Ia menyebutkan alasan tidak bisa menghukum penjudi dengan hukuman berat. Pertama, perangkat hukum tidak memberikan ruang untuk dihukum berat. Dalam pasal 303 KUHP, orang yang berjudi ancamannya hanya 4 tahun maksimal dan denda 10 juta.
"Berarti dibawah itu kalau bisa di nego dan seterusnya mungkin, apalagi kita baru membahas hakim juga tersuap. Jadi para penjudi dengan uang yang berlipat bisa rendah hukumannya. Udah begitu, dendanya kan ya tadi saya sebutkan rendah, maksimal 10 juta. Berarti kan, bagi mereka ringan sekali. Jadi perangkat hukum kita tidak memberikan efek jera dan melindungi masyarakat dengan proporsional karena dengan kejahatan-kejahatan tadi baik judi maupun korupsi tidak ada hukuman maksimalnya," urainya.
Solusi Islam
Pertama, harus meningkatkan keimanan ketakwaan dari level individu masyarakat sehingga masyarakat shaleh, orang-orang yang baik, mudah diatur tidak ingin berbuat buruk.
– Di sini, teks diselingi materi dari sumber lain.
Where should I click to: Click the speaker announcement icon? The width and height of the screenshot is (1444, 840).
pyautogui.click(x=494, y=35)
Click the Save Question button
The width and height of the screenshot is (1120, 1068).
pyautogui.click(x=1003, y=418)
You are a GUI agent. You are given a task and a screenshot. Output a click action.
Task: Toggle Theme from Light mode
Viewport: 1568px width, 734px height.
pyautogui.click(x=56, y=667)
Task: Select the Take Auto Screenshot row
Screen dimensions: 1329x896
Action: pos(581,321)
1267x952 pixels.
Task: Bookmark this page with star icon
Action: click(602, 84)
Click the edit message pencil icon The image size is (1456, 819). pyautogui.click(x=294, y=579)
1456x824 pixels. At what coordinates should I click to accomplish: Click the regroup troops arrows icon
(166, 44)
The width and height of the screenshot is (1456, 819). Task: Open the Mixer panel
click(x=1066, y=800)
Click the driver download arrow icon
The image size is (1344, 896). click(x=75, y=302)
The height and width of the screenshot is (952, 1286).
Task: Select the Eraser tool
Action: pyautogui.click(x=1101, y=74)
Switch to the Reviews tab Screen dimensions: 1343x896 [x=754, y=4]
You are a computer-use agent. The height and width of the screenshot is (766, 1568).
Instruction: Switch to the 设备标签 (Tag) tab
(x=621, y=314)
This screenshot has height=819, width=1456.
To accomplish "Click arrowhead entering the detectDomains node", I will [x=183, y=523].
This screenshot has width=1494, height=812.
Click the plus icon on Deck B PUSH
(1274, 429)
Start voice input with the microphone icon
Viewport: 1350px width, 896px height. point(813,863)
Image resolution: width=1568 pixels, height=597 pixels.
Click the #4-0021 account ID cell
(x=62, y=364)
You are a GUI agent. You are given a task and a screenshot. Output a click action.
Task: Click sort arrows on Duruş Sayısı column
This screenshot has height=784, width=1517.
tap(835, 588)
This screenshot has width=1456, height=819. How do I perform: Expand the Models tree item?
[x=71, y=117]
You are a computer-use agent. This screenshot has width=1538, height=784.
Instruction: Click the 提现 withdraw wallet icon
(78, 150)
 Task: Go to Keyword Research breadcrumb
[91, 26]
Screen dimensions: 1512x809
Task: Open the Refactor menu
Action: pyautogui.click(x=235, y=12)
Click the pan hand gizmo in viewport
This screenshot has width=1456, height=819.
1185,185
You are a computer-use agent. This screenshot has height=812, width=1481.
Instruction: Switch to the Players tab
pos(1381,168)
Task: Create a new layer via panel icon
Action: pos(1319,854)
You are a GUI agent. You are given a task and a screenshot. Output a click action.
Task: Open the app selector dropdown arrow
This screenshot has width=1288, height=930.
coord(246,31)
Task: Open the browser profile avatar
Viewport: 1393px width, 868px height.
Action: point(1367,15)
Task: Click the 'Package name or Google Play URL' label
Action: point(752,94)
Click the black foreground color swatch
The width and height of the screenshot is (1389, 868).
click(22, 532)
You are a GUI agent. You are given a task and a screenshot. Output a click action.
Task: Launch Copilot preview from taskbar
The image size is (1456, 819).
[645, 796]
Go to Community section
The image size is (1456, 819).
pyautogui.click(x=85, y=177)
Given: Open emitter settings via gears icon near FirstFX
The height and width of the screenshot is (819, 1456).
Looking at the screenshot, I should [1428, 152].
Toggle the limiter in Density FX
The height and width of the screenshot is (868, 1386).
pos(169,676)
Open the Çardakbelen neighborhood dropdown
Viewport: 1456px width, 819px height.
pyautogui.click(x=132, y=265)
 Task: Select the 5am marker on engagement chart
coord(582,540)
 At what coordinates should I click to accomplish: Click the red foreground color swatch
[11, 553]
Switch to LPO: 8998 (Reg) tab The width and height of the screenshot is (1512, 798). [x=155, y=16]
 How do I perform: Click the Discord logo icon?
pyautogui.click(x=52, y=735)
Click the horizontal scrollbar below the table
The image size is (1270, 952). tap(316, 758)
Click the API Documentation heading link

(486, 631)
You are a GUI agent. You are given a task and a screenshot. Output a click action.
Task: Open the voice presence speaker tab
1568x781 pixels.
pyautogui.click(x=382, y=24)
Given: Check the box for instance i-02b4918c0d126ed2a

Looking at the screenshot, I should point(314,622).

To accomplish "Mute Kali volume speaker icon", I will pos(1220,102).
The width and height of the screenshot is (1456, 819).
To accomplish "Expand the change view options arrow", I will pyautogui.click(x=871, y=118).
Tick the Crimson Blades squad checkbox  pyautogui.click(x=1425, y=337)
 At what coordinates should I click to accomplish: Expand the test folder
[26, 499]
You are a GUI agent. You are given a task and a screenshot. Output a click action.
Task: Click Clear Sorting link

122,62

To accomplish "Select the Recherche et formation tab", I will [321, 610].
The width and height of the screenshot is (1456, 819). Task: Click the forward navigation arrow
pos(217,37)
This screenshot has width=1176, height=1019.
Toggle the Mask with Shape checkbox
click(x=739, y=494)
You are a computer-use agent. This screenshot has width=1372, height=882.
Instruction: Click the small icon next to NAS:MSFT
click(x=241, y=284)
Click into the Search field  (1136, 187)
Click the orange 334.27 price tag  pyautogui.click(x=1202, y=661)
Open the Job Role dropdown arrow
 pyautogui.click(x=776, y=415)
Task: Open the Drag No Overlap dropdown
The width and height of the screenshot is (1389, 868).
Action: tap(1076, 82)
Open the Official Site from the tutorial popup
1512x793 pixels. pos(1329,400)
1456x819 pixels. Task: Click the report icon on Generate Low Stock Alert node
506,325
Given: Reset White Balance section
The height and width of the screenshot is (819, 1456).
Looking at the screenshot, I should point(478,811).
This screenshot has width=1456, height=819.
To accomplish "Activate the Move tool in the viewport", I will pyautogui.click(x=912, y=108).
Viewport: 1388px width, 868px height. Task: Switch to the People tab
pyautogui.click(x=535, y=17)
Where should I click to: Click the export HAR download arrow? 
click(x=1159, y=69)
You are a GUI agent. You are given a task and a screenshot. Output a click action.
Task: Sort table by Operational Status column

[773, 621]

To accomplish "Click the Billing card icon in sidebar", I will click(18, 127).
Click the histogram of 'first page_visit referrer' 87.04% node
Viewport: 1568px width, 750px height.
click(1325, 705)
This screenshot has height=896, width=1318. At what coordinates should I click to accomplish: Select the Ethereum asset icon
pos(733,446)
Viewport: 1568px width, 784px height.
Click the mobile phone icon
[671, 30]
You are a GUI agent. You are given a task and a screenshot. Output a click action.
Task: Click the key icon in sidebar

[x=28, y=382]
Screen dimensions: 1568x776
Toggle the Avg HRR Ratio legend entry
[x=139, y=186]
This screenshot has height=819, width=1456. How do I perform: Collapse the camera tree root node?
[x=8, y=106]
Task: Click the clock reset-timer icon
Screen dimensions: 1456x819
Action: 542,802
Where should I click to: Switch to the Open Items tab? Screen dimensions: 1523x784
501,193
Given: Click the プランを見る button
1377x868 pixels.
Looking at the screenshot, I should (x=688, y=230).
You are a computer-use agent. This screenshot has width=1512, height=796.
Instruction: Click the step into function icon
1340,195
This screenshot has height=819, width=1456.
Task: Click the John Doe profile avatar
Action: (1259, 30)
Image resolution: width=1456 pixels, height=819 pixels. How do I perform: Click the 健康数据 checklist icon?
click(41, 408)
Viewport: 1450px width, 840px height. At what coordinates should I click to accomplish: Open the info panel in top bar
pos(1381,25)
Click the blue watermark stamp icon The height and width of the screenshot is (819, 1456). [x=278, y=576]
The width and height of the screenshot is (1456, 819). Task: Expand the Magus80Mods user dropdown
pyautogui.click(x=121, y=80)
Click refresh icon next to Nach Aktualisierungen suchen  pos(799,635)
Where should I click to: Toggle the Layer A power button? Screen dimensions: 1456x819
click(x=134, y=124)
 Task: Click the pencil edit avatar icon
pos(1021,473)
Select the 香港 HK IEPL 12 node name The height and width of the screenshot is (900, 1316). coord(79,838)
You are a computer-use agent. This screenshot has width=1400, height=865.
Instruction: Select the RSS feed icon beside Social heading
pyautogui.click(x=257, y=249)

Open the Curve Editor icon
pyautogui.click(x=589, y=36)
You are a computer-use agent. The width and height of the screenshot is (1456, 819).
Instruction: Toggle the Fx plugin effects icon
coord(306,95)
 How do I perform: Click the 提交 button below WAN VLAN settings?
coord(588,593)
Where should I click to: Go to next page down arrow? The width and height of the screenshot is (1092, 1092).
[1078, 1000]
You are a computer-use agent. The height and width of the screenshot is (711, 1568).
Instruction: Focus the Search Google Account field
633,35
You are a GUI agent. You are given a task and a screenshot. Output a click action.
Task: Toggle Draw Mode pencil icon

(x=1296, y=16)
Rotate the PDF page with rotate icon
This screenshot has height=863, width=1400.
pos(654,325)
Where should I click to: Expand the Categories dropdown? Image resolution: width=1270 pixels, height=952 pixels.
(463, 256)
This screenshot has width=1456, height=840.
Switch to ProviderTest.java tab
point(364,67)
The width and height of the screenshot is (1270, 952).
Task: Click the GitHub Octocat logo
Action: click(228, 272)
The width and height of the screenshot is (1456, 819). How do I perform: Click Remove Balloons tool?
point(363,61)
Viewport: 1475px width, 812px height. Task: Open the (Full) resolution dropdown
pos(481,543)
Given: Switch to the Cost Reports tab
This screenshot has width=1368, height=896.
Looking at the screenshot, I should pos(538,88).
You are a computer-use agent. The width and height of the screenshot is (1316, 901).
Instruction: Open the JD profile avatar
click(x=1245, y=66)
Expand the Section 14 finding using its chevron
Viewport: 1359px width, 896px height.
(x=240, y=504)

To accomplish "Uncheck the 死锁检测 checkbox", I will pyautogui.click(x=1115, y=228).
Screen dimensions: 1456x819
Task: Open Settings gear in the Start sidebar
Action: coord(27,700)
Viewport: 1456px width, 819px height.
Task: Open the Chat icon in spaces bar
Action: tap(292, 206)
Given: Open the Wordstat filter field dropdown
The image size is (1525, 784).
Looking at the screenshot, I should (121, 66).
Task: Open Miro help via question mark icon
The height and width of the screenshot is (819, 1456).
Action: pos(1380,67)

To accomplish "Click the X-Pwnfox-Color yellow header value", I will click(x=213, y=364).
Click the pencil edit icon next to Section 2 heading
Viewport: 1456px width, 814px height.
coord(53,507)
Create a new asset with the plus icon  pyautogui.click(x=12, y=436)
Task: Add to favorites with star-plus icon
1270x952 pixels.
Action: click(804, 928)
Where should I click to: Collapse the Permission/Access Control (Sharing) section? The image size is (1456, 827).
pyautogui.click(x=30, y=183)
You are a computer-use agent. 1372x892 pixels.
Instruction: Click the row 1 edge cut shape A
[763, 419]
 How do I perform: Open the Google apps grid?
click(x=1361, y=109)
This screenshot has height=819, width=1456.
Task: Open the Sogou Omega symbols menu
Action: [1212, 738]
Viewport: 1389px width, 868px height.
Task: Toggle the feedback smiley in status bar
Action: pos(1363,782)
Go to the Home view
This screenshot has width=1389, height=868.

"Kalau masyarakat bertakwa, baru bisa dipilih jadi pejabat sehingga dapat menjadi pejabat-pejabat yang bertakwa, yang shaleh kemudian disuruh melaksanakan aturan dan hukum yang memang hukum yang baik. Itu yang menjaga kesalehan orang sehingga tidak memberi ruang untuk terjadinya celah menjadi pejabat yang korup, pejabat yang bermain-main dengan hukum, pejabat yang melindungi jdi, kenapa? Takut dosan," ujarnya.
Ia mengatakan kontrol masyarakatnya dalam masyarakat-masakan yang bertakwa itu cukup bagus, beda dengan hari ini masyarakat bertakwanya malah tertekan justru tidak bisa mengontrol.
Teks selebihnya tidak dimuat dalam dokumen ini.